On Mon, Jan 5, 2015 at 7:04 PM, Warren Block <wblock at wonkity.com>
wrote:
> On Mon, 5 Jan 2015, Bob Willcox wrote:
>
> On Sun, Jan 04, 2015 at 06:37:18PM -0700, Warren Block wrote:
>>
>>> On Sat, 3 Jan 2015, Michael Butler wrote:
>>>
>>> On 01/03/15 19:35, Kevin Oberman wrote:
>>>>
>>>> [ .. snip .. ]
>>>>
>>>> As per an earlier suggestion, did you put:
>>>>> kern.geom.label.gpt.enable=0
>>>>> into /boot/loader.conf? If so, that's why you lack a
/dev/gpt label.
>>>>> This
>>>>> is usually a "friendlier" string than the diskid,
but both work equally
>>>>> well.
>>>>>
>>>>
>>>> bsdinstall does that on its own - you have to manually
>>>> remove/comment/set to "1" after installation :-(
>>>>
>>>
>>> gpt, or gptid? The first would be a terrible regression, the
second,
>>> not so much.
>>>
>>
>> The more I read of this thread the more confused I get. What should I
>> have in
>> /boot/loader.conf to get the old behavior with more traditional device
>> names?
>>
>> Also, if bsdinstall doesn't do this for me automatically, why did
it put
>> /dev/ada0p2 in the fstab for swap?
>>
>
> The best way is to use GPT labels, which are stored in the GPT header.
> They are portable, so keep working if the drive device name changes (ada0
> to da1, say).
>
> GPT labels can be set with gpart modify. The labels appear in /dev/gpt/.
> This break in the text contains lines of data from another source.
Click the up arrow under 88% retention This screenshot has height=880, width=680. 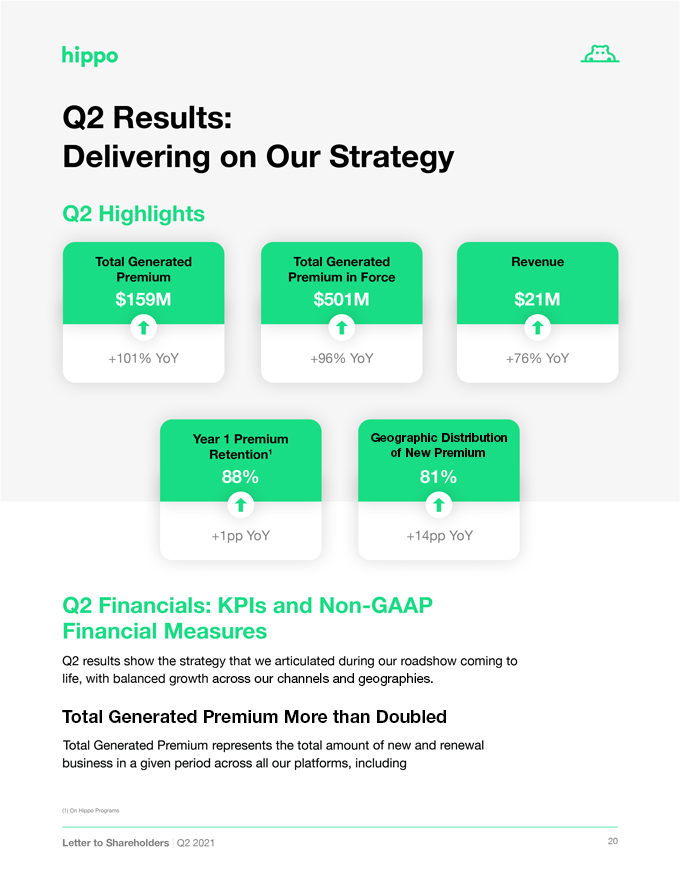(241, 505)
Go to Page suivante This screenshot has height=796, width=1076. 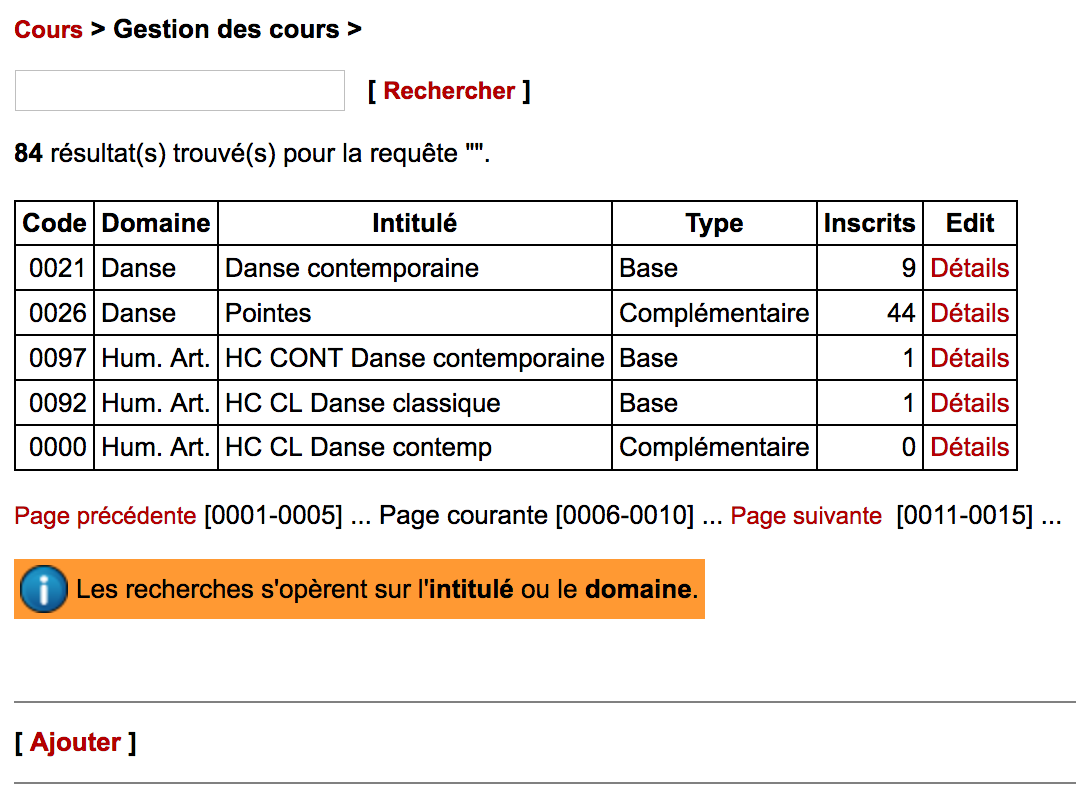tap(806, 516)
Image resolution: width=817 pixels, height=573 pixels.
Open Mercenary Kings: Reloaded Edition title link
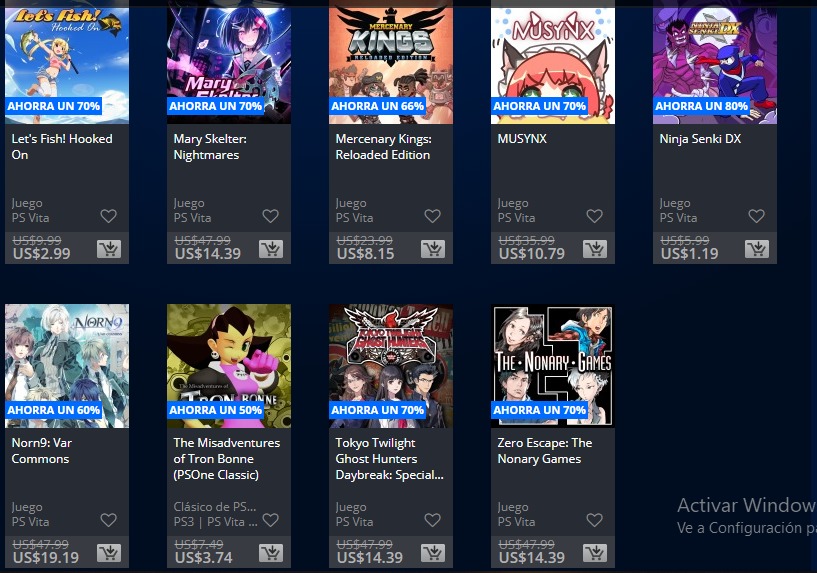pos(383,147)
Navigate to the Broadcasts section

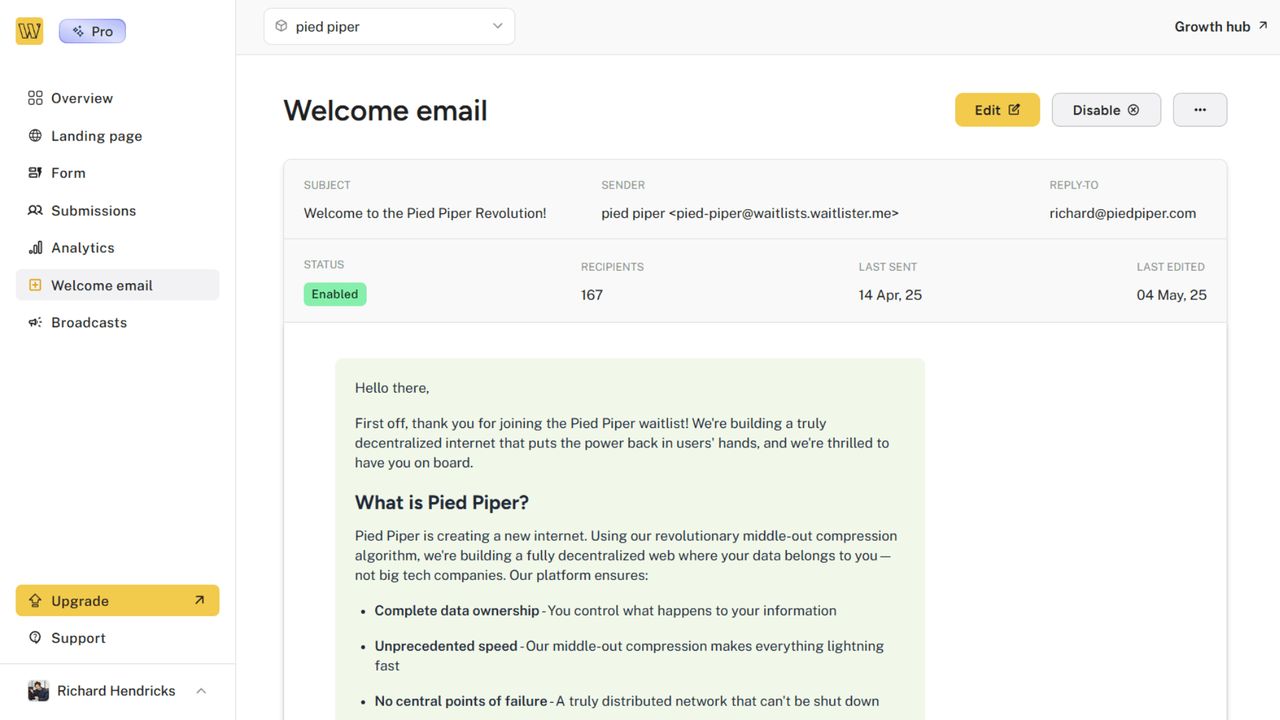[x=88, y=322]
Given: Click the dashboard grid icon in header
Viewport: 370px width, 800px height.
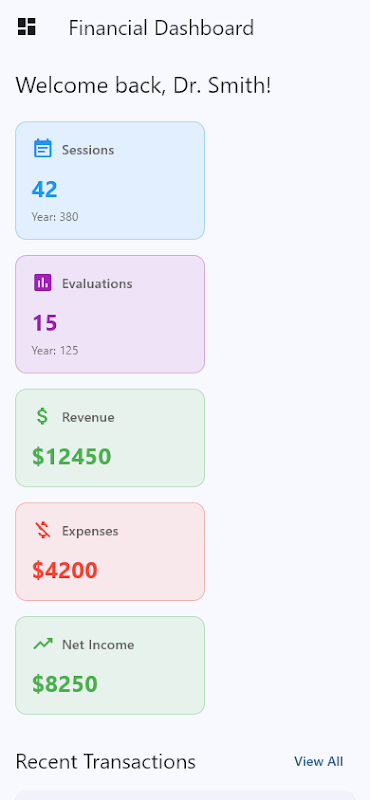Looking at the screenshot, I should coord(27,27).
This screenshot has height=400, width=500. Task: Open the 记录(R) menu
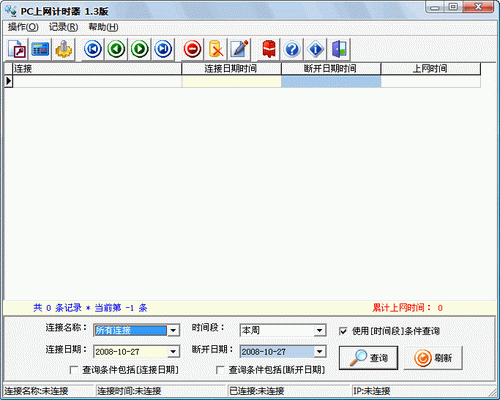pos(63,27)
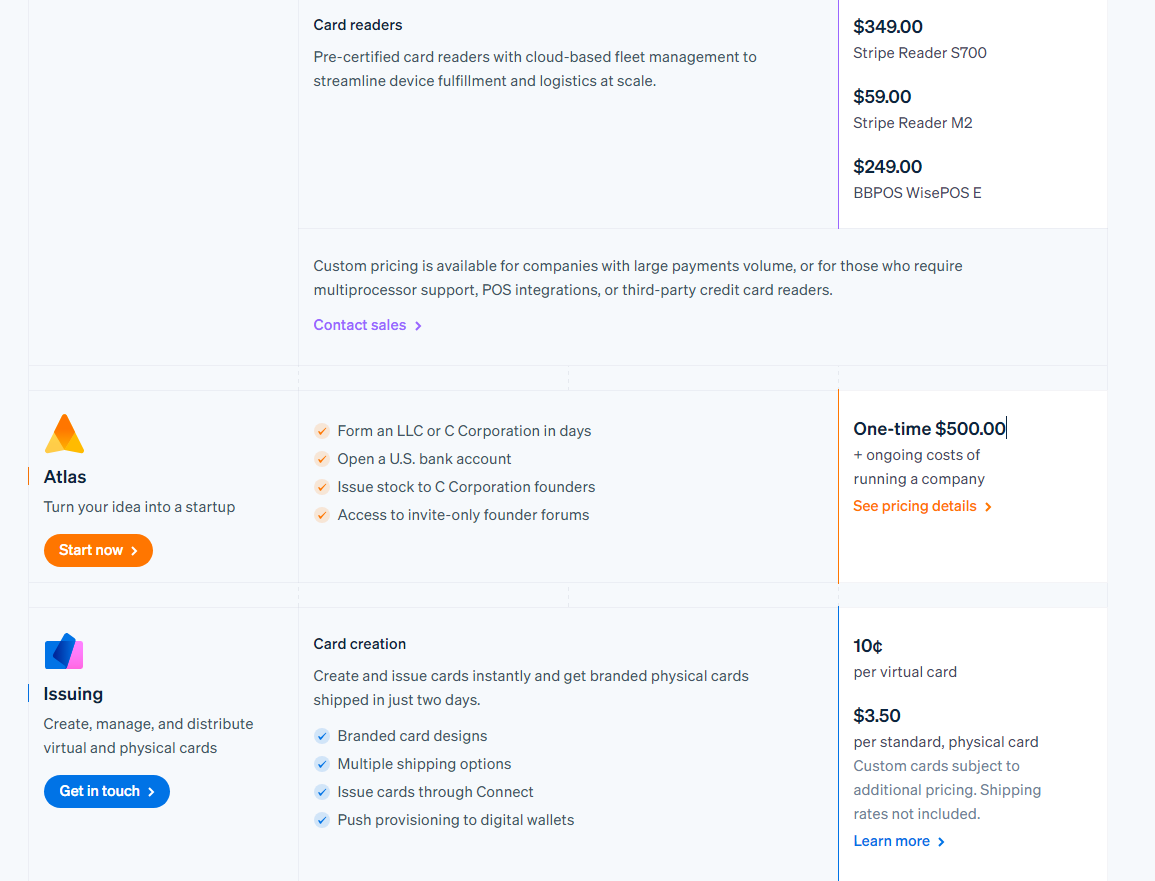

> As mentioned before, they might not appear if a partition is mounted due to
> GEOM "withering".
>
> GPT labels are enabled by default. If bsdinstall is disabling them, it is
> a regression.
>
> GPT IDs, on the other hand, are a unique generated ID code that can appear
> at the same time. Many of us find them not very useful and disable them in
> loader.conf.
>
> I have only upgraded systems to 10.1, so don't know what bsdinstall
does
> on a new install.
>
Just checked head and bsdinstall does not disable GPT labels. It does
disable gptid labels (which IMHO is a good thing).